*Extrait de page*
Citation gastronomique du soir

Londres, Paris, Hachette, coll. «Guides bleus», 1973, couverture

Des sources conjugales proches de l’Oreille tendue évoquent un séjour londonien. Elles viennent d’avoir accès à l’ouvrage de la série des «Guides bleus» consacré par Hachette, en 1973, à Londres. Sous la rubrique «Cuisine anglaise», on y lit ceci :

On ne vient évidemment pas en Angleterre pour faire bonne chère, mais il peut être intéressant d’avoir quelques détails sur la nourriture que l’on se fera servir dans les restaurants qui ne se réclament pas de quelque gastronomie étrangère à ce pays.

Précisons tout de suite que cette nourriture est saine, pour ainsi dire aseptisée, mais d’une grande monotonie dans l’absence de saveur. Une soupe fabriquée industriellement ou un jus d’un fruit quelconque compose généralement l’entrée. Vient ensuite un plat de viande, toujours bouillie ou cuite à l’étouffée, même si elle est annoncée rôtie. Le plat de résistance est accompagné d’un choix de légumes assaisonnés à l’eau dont on aura éprouvé toutes les variétés après deux ou trois repas. Celui-ci s’achève par quelque glace, très crémeuse, que l’on soupçonne invariablement d’être parfumée à la vanille, ou encore par un gâteau dont les cuisiniers anglais détiennent jalousement le secret. Tel est le menu type de la plupart des restaurants à prix fixe, ou de ceux dont la carte est limitée à un nombre restreint de plats.

*Bloc de données*

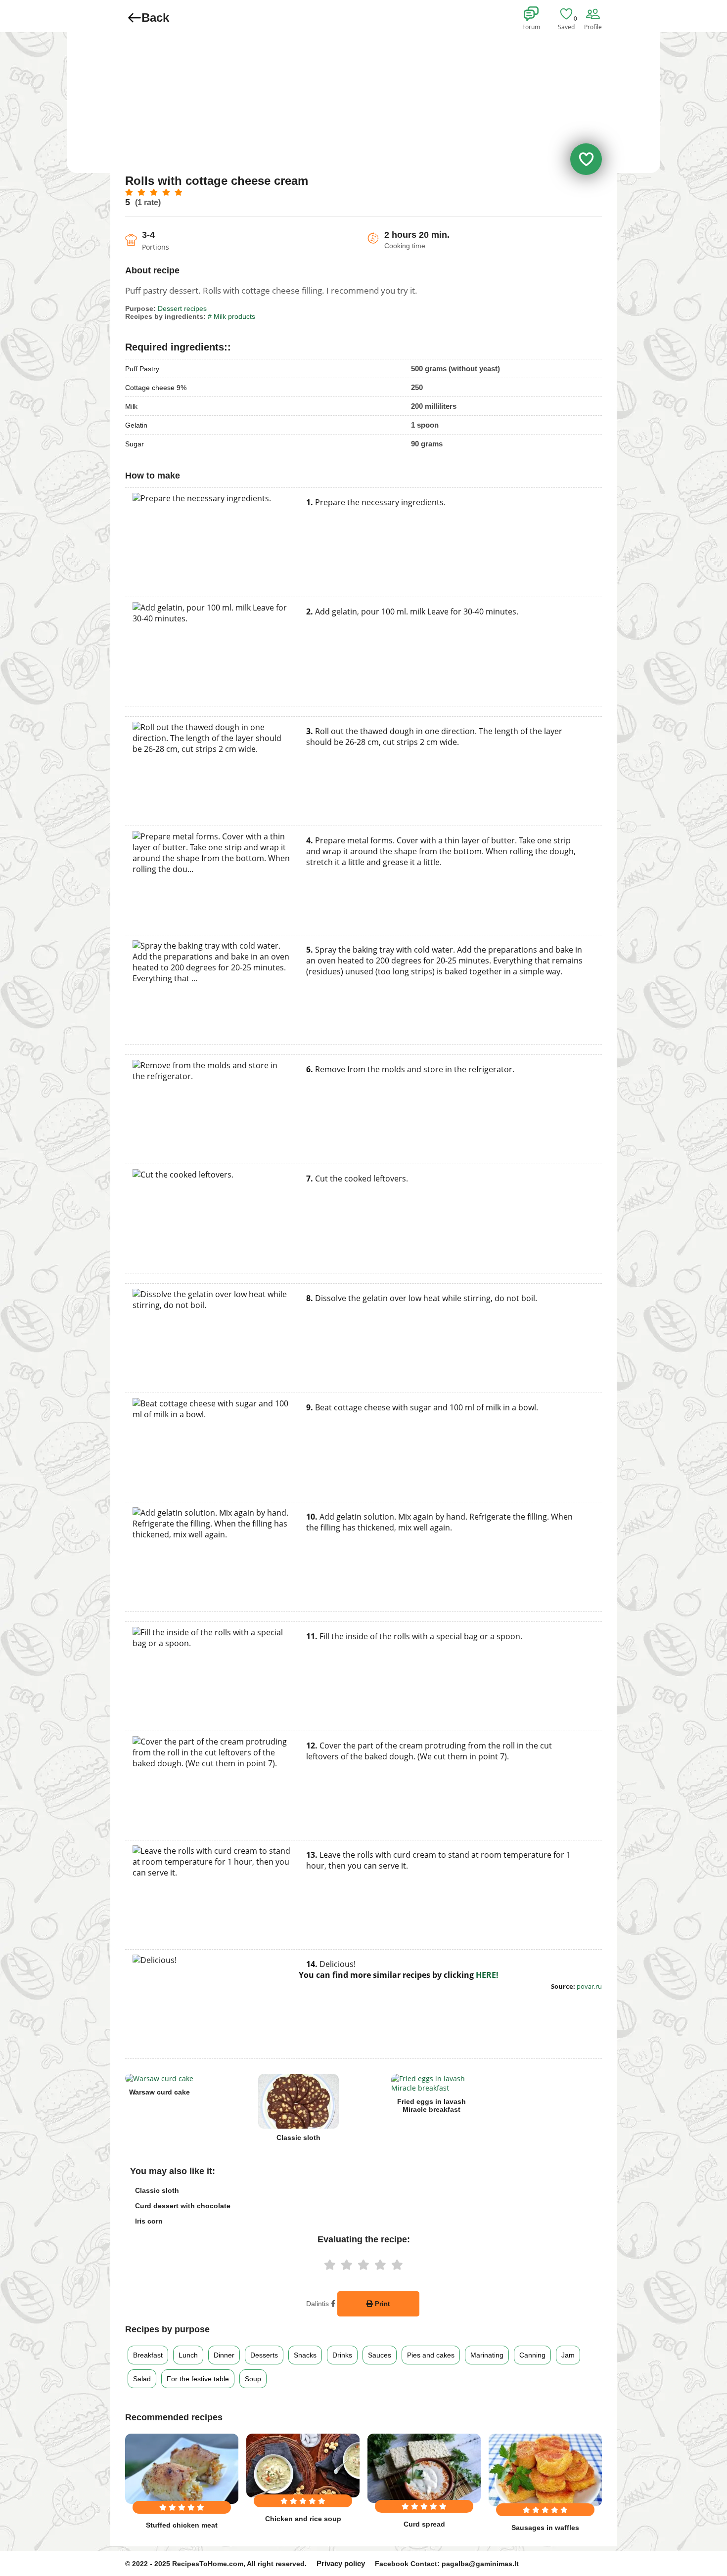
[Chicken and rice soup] (303, 2465)
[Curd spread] (424, 2468)
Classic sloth (298, 2137)
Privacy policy (341, 2563)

*À faire*
1. Répondez à ces questions sur le texte consacré à la cuisine anglaise :
(a) En quelle année paraît le guide sur Londres ?
(b) Qu'est-ce qui compose généralement l'entrée ?
(c) Comment la viande est-elle toujours cuite ?
2. Prolongez le texte consacré à la cuisine anglaise à partir de sa dernière phrase.

*Corrigé*
1.
(a) En 1973.
(b) Une soupe fabriquée industriellement ou un jus d'un fruit quelconque.
(c) Bouillie ou cuite à l'étouffée, même si elle est annoncée rôtie.

2.
Ce genre de restaurant est omniprésent, mais Londres offre cependant la possibilité d’y échapper, notamment en fréquentant les établissements à spécialités étrangères, en particulier les restaurants français, italiens, espagnols, hongrois, etc., bien qu’il soit nécessaire d’indiquer en passant que ces diverses gastronomies ne se sont pas améliorées après leur transplantation (p. 69).

Miam.

Parlons manger

L’Oreille tendue ne veut pas faire la fine bouche, mais elle a du mal à s’extasier sur le contenu d’une assiette et, surtout, à partager cette extase urbi et orbi. Ce n’est donc pas une cuisinomane : «Personne qui se passionne pour la nourriture et l’art culinaire», selon le terme que l’Office québécois de la langue française préfère à foodie.

Cela étant, il lui arrive de s’intéresser à la langue culinaire, notamment pour déplorer l’obsession de l’épicurisme (le mot) ou les cocasseries de la langue de margarine.

En outre, elle s’intéresse aux néologismes de cette langue.

Récemment, elle a ainsi croisé l’orthorexie, cette «fixation sur l’ingestion d’une nourriture saine», dixit Wikipédia. On peut supposer que ce genre de pratique est particulièrement compatible avec la consommation de mocktails, ou «cocktails sans alcool» (mock comme dans simili, faux).

Reste une question : cela relève-t-il de la culture bistronomique ? On peut en douter.

L’analyse de texte du lundi matin

On peut pratiquer l’analyse de texte sur de grandes œuvres comme sur des écrits communs. Les premières résistent plus que les seconds, mais la démarche d’interprétation reste la même. Qui parle ? Comment ? Pourquoi faire ?

Ce matin, plutôt que d’une œuvre dense, il sera question d’une critique de restaurant parue dans le quotidien la Presse du 28 mars 2015, «Chinois inédit» (cahier Gourmand, p. 4). Le «chinois» du titre est un établissement montréalais, la Maison June Rose.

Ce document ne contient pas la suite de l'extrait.